───── DATA EXTRACT
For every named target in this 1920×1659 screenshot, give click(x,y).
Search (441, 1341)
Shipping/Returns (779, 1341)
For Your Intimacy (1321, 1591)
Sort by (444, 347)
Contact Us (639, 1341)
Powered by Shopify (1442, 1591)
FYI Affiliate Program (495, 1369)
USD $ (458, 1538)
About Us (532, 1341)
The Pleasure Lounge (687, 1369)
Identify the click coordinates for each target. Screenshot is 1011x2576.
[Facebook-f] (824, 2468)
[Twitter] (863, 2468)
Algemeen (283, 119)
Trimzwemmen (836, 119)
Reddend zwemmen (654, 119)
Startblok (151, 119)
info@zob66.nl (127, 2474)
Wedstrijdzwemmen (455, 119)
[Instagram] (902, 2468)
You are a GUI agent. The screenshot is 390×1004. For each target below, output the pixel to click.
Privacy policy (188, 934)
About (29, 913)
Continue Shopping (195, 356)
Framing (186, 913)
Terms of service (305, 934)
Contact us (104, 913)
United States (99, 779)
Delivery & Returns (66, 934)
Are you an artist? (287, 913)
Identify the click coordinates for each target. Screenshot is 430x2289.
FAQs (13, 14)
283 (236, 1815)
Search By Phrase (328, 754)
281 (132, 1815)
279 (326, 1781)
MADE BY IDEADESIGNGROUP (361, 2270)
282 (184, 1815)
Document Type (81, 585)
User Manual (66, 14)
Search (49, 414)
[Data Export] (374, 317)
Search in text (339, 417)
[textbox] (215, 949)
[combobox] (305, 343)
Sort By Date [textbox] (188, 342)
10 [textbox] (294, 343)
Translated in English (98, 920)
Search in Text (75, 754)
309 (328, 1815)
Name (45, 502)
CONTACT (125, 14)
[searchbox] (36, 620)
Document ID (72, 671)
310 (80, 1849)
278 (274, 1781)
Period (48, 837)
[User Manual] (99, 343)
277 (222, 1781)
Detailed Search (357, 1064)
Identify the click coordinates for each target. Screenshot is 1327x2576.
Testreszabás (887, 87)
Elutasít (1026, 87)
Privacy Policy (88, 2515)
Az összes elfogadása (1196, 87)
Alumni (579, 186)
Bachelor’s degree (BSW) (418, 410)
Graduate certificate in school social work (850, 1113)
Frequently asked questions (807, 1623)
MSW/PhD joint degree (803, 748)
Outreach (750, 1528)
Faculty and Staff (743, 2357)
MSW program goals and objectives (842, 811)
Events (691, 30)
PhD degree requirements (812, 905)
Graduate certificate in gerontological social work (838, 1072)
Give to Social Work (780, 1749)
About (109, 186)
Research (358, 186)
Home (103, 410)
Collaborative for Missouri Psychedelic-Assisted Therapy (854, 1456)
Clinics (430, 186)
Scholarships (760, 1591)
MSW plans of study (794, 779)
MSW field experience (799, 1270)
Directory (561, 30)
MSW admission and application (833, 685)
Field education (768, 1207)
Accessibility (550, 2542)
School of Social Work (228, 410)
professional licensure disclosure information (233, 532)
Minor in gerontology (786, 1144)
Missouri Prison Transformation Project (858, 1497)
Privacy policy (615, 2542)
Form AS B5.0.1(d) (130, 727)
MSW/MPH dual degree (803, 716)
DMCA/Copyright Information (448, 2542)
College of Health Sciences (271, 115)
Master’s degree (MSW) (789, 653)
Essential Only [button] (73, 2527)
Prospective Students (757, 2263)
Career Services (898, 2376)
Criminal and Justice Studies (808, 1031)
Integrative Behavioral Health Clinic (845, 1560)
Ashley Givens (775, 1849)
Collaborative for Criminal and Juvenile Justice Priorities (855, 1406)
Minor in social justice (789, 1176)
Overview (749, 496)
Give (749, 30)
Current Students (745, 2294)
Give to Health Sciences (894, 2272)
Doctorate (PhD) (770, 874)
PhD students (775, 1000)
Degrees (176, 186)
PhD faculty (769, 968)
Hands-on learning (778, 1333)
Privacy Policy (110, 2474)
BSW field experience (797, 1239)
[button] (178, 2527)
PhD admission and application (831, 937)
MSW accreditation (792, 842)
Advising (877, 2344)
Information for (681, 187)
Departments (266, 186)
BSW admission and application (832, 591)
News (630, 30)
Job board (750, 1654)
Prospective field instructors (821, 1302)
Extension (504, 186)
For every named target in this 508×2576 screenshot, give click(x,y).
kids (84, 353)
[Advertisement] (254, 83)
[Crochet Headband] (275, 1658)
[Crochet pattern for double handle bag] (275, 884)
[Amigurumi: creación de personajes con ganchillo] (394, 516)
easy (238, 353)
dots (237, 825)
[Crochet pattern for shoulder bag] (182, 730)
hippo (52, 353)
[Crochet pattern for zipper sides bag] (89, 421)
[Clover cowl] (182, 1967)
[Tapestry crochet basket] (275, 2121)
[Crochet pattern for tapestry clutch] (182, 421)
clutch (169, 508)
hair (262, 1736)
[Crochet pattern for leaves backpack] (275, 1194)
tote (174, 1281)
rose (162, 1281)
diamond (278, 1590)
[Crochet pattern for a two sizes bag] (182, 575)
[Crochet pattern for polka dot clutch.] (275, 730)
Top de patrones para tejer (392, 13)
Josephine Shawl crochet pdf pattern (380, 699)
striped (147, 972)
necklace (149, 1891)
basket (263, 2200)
──────────
Every record above should be output exactly.

For every named target in this 1920×1659 screenshot, give click(x,y).
Search (441, 1341)
Shipping/Returns (779, 1341)
For Your Intimacy (1321, 1591)
Sort by (444, 347)
Contact Us (639, 1341)
Powered by Shopify (1442, 1591)
FYI Affiliate Program (495, 1369)
USD $ (458, 1538)
About Us (532, 1341)
The Pleasure Lounge (687, 1369)
Identify the click coordinates for each target. Screenshot is 1011x2576.
[Facebook-f] (824, 2468)
[Twitter] (863, 2468)
Algemeen (283, 119)
Trimzwemmen (836, 119)
Reddend zwemmen (654, 119)
Startblok (151, 119)
info@zob66.nl (127, 2474)
Wedstrijdzwemmen (455, 119)
[Instagram] (902, 2468)
You are a GUI agent. The screenshot is 390×1004. For each target below, output the pixel to click.
Privacy policy (188, 934)
About (29, 913)
Continue Shopping (195, 356)
Framing (186, 913)
Terms of service (305, 934)
Contact us (104, 913)
United States (99, 779)
Delivery & Returns (66, 934)
Are you an artist? (287, 913)
Identify the click coordinates for each target. Screenshot is 430x2289.
FAQs (13, 14)
283 (236, 1815)
Search By Phrase (328, 754)
281 (132, 1815)
279 (326, 1781)
MADE BY IDEADESIGNGROUP (361, 2270)
282 (184, 1815)
Document Type (81, 585)
User Manual (66, 14)
Search (49, 414)
[Data Export] (374, 317)
Search in text (339, 417)
[textbox] (215, 949)
[combobox] (305, 343)
Sort By Date [textbox] (188, 342)
10 [textbox] (294, 343)
Translated in English (98, 920)
Search in Text (75, 754)
309 (328, 1815)
Name (45, 502)
CONTACT (125, 14)
[searchbox] (36, 620)
Document ID (72, 671)
310 (80, 1849)
278 (274, 1781)
Period (48, 837)
[User Manual] (99, 343)
277 (222, 1781)
Detailed Search (357, 1064)
Identify the click coordinates for each target. Screenshot is 1327x2576.
Testreszabás (887, 87)
Elutasít (1026, 87)
Privacy Policy (88, 2515)
Az összes elfogadása (1196, 87)
Alumni (579, 186)
Bachelor’s degree (BSW) (418, 410)
Graduate certificate in school social work (850, 1113)
Frequently asked questions (807, 1623)
MSW/PhD joint degree (803, 748)
Outreach (750, 1528)
Faculty and Staff (743, 2357)
MSW program goals and objectives (842, 811)
Events (691, 30)
PhD degree requirements (812, 905)
Graduate certificate in gerontological social work (838, 1072)
Give to Social Work (780, 1749)
About (109, 186)
Research (358, 186)
Home (103, 410)
Collaborative for Missouri Psychedelic-Assisted Therapy (854, 1456)
Clinics (430, 186)
Scholarships (760, 1591)
MSW plans of study (794, 779)
MSW field experience (799, 1270)
Directory (561, 30)
MSW admission and application (833, 685)
Field education (768, 1207)
Accessibility (550, 2542)
School of Social Work (228, 410)
professional licensure disclosure information (233, 532)
Minor in gerontology (786, 1144)
Missouri Prison Transformation Project (858, 1497)
Privacy policy (615, 2542)
Form AS B5.0.1(d) (130, 727)
MSW/MPH dual degree (803, 716)
DMCA/Copyright Information (448, 2542)
College of Health Sciences (271, 115)
Master’s degree (MSW) (789, 653)
Essential Only [button] (73, 2527)
Prospective Students (757, 2263)
Career Services (898, 2376)
Criminal and Justice Studies (808, 1031)
Integrative Behavioral Health Clinic (845, 1560)
Ashley Givens (775, 1849)
Collaborative for Criminal and Juvenile Justice Priorities (855, 1406)
Minor in social justice (789, 1176)
Overview (749, 496)
Give (749, 30)
Current Students (745, 2294)
Give to Health Sciences (894, 2272)
Doctorate (PhD) (770, 874)
PhD students (775, 1000)
Degrees (176, 186)
PhD faculty (769, 968)
Hands-on learning (778, 1333)
Privacy Policy (110, 2474)
BSW field experience (797, 1239)
[button] (178, 2527)
PhD admission and application (831, 937)
MSW accreditation (792, 842)
Advising (877, 2344)
Information for (681, 187)
Departments (266, 186)
BSW admission and application (832, 591)
News (630, 30)
Job board (750, 1654)
Prospective field instructors (821, 1302)
Extension (504, 186)
For every named target in this 508×2576 screenshot, give click(x,y).
kids (84, 353)
[Advertisement] (254, 83)
[Crochet Headband] (275, 1658)
[Crochet pattern for double handle bag] (275, 884)
[Amigurumi: creación de personajes con ganchillo] (394, 516)
easy (238, 353)
dots (237, 825)
[Crochet pattern for shoulder bag] (182, 730)
hippo (52, 353)
[Crochet pattern for zipper sides bag] (89, 421)
[Clover cowl] (182, 1967)
[Tapestry crochet basket] (275, 2121)
[Crochet pattern for tapestry clutch] (182, 421)
clutch (169, 508)
hair (262, 1736)
[Crochet pattern for leaves backpack] (275, 1194)
tote (174, 1281)
rose (162, 1281)
diamond (278, 1590)
[Crochet pattern for a two sizes bag] (182, 575)
[Crochet pattern for polka dot clutch.] (275, 730)
Top de patrones para tejer (392, 13)
Josephine Shawl crochet pdf pattern (380, 699)
striped (147, 972)
necklace (149, 1891)
basket (263, 2200)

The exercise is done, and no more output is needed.